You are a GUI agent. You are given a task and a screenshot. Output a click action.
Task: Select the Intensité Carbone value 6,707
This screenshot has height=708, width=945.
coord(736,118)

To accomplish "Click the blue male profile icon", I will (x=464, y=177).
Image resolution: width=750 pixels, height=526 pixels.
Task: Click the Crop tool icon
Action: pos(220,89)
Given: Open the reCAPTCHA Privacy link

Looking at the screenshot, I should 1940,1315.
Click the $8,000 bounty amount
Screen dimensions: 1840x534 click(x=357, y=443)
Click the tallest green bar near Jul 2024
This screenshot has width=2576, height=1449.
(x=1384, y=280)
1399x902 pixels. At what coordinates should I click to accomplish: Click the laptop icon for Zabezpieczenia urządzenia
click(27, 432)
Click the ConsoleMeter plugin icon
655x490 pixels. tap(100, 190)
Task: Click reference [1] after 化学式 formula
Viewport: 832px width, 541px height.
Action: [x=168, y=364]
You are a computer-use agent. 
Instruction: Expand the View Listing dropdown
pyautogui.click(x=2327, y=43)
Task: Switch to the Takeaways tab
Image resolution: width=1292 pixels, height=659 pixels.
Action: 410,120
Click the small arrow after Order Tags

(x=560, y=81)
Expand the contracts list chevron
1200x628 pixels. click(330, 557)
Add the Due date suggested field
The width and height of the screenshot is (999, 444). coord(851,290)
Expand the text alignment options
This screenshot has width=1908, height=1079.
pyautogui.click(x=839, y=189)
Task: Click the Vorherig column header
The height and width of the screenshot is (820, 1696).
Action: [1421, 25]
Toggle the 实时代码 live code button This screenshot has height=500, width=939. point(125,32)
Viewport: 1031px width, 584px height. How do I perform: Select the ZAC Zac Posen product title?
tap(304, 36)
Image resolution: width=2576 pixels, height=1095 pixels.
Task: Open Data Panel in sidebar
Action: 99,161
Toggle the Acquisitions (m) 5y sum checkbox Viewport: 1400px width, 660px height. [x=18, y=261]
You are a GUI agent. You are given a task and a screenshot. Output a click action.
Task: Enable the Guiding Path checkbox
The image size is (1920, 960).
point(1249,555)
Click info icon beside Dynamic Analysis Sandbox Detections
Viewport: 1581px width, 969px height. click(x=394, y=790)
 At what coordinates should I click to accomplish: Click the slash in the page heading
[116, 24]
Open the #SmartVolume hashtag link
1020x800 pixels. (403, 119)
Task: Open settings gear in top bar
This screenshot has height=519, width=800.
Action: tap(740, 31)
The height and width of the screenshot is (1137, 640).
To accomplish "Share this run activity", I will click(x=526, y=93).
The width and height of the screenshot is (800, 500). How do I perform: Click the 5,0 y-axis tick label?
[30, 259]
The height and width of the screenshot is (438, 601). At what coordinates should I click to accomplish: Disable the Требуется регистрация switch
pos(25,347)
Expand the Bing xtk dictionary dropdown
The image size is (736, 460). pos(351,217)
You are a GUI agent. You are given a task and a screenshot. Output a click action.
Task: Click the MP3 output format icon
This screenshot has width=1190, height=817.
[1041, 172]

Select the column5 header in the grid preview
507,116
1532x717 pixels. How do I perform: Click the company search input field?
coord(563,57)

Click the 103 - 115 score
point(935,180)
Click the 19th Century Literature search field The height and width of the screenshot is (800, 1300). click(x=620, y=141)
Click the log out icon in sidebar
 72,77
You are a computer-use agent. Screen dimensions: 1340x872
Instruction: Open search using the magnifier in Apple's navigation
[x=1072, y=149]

■ REQUIREMENT ■
Please format the listing above as a numbered list, leaving out the blank lines.

■ FULL OUTPUT ■
1. You are a GUI agent. You are given a task and a screenshot. Output a click action.
2. Task: Select the Intensité Carbone value 6,707
3. This screenshot has height=708, width=945.
4. coord(736,118)
5. To accomplish "Click the blue male profile icon", I will (x=464, y=177).
6. Image resolution: width=750 pixels, height=526 pixels.
7. Task: Click the Crop tool icon
8. Action: pos(220,89)
9. Given: Open the reCAPTCHA Privacy link
10. Looking at the screenshot, I should 1940,1315.
11. Click the $8,000 bounty amount
12. Screen dimensions: 1840x534 click(x=357, y=443)
13. Click the tallest green bar near Jul 2024
14. This screenshot has width=2576, height=1449.
15. (x=1384, y=280)
16. 1399x902 pixels. At what coordinates should I click to accomplish: Click the laptop icon for Zabezpieczenia urządzenia
17. click(27, 432)
18. Click the ConsoleMeter plugin icon
19. 655x490 pixels. tap(100, 190)
20. Task: Click reference [1] after 化学式 formula
21. Viewport: 832px width, 541px height.
22. Action: [x=168, y=364]
23. You are a computer-use agent. 
24. Instruction: Expand the View Listing dropdown
25. pyautogui.click(x=2327, y=43)
26. Task: Switch to the Takeaways tab
27. Image resolution: width=1292 pixels, height=659 pixels.
28. Action: 410,120
29. Click the small arrow after Order Tags
30. (x=560, y=81)
31. Expand the contracts list chevron
32. 1200x628 pixels. click(330, 557)
33. Add the Due date suggested field
34. The width and height of the screenshot is (999, 444). coord(851,290)
35. Expand the text alignment options
36. This screenshot has width=1908, height=1079.
37. pyautogui.click(x=839, y=189)
38. Task: Click the Vorherig column header
39. The height and width of the screenshot is (820, 1696).
40. Action: [1421, 25]
41. Toggle the 实时代码 live code button This screenshot has height=500, width=939. point(125,32)
42. Viewport: 1031px width, 584px height. How do I perform: Select the ZAC Zac Posen product title?
43. tap(304, 36)
44. Image resolution: width=2576 pixels, height=1095 pixels.
45. Task: Open Data Panel in sidebar
46. Action: 99,161
47. Toggle the Acquisitions (m) 5y sum checkbox Viewport: 1400px width, 660px height. [x=18, y=261]
48. You are a GUI agent. You are given a task and a screenshot. Output a click action.
49. Task: Enable the Guiding Path checkbox
50. The image size is (1920, 960).
51. point(1249,555)
52. Click info icon beside Dynamic Analysis Sandbox Detections
53. Viewport: 1581px width, 969px height. click(x=394, y=790)
54.  At what coordinates should I click to accomplish: Click the slash in the page heading
55. [116, 24]
56. Open the #SmartVolume hashtag link
57. 1020x800 pixels. (403, 119)
58. Task: Open settings gear in top bar
59. This screenshot has height=519, width=800.
60. Action: tap(740, 31)
61. The height and width of the screenshot is (1137, 640).
62. To accomplish "Share this run activity", I will click(x=526, y=93).
63. The width and height of the screenshot is (800, 500). How do I perform: Click the 5,0 y-axis tick label?
64. [30, 259]
65. The height and width of the screenshot is (438, 601). At what coordinates should I click to accomplish: Disable the Требуется регистрация switch
66. pos(25,347)
67. Expand the Bing xtk dictionary dropdown
68. The image size is (736, 460). pos(351,217)
69. You are a GUI agent. You are given a task and a screenshot. Output a click action.
70. Task: Click the MP3 output format icon
71. This screenshot has width=1190, height=817.
72. [1041, 172]
73. Select the column5 header in the grid preview
74. 507,116
75. 1532x717 pixels. How do I perform: Click the company search input field?
76. coord(563,57)
77. Click the 103 - 115 score
78. point(935,180)
79. Click the 19th Century Literature search field The height and width of the screenshot is (800, 1300). click(x=620, y=141)
80. Click the log out icon in sidebar
81.  72,77
82. You are a computer-use agent. Screen dimensions: 1340x872
83. Instruction: Open search using the magnifier in Apple's navigation
84. [x=1072, y=149]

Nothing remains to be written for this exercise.